Element and text position data:
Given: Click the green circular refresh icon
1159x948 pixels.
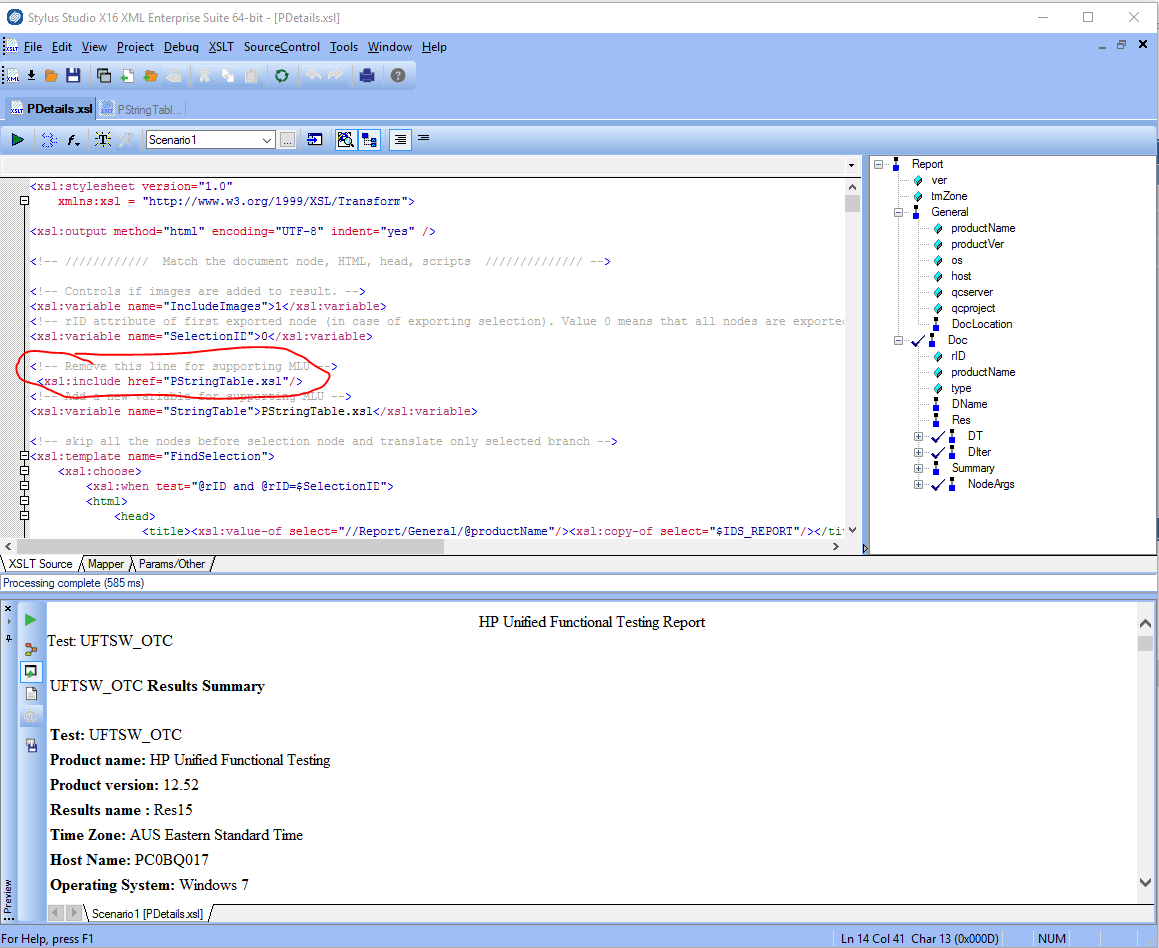Looking at the screenshot, I should (x=282, y=76).
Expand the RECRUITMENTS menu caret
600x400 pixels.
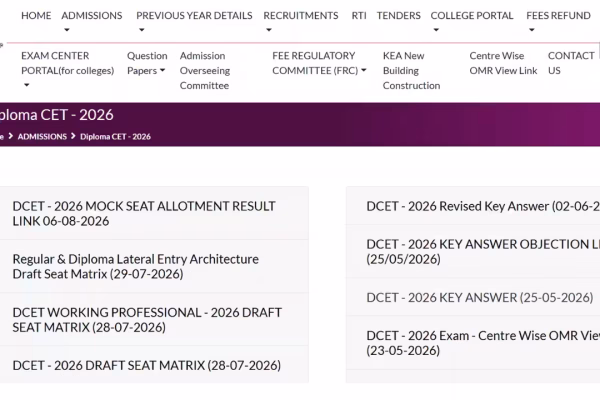(269, 30)
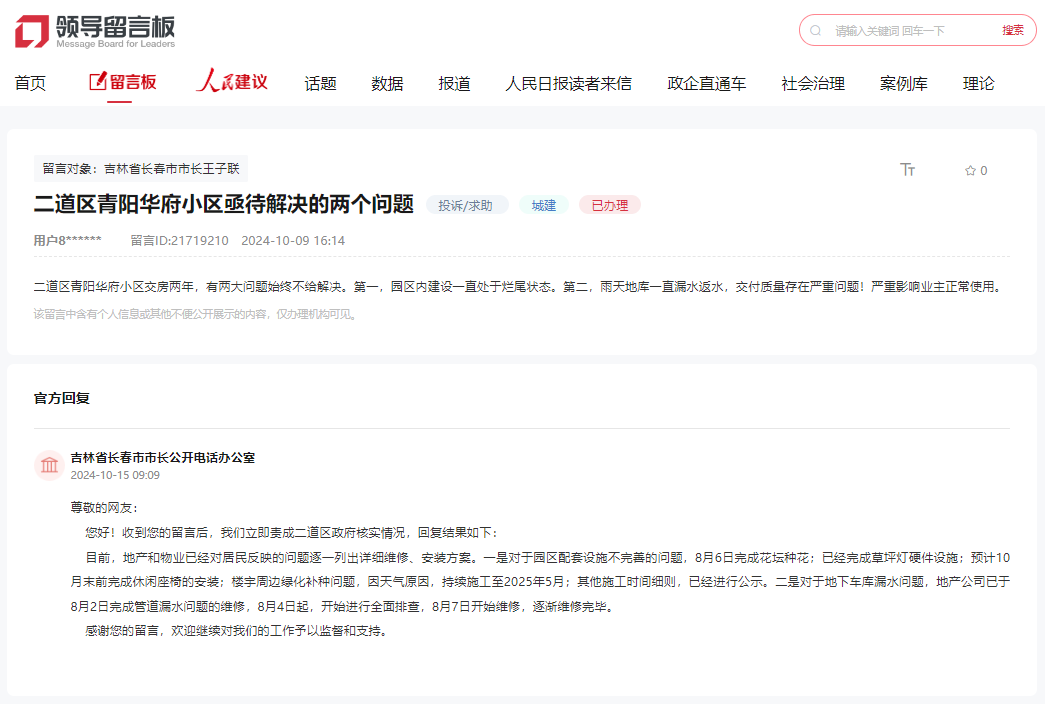Click the 人民建议 calligraphy logo

click(x=233, y=83)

● EXERCISE DETAILS: Lay out all of the data above as a numbered list, omitting blank lines and leaving the pictures out.

● EXERCISE OUTPUT:
1. Given: Click the green circular refresh icon
2. 1159x948 pixels.
3. Looking at the screenshot, I should (x=282, y=76).
4. Expand the RECRUITMENTS menu caret
5. 600x400 pixels.
6. (269, 30)
7. Click the 人民建议 calligraphy logo
8. click(x=233, y=83)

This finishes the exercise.